● **Your objective**:
Every line of the material that follows must be printed again exactly.

════════════════════

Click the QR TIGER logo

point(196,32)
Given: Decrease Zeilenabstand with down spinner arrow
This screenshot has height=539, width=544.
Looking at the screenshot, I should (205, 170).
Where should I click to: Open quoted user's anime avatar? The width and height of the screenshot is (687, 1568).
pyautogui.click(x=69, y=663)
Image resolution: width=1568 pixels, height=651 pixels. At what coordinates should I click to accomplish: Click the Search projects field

════════════════════

● **Written solution**:
Click the QR TIGER logo

point(196,32)
Given: Decrease Zeilenabstand with down spinner arrow
This screenshot has height=539, width=544.
Looking at the screenshot, I should (205, 170).
Where should I click to: Open quoted user's anime avatar? The width and height of the screenshot is (687, 1568).
pyautogui.click(x=69, y=663)
Image resolution: width=1568 pixels, height=651 pixels. At what coordinates should I click to accomplish: Click the Search projects field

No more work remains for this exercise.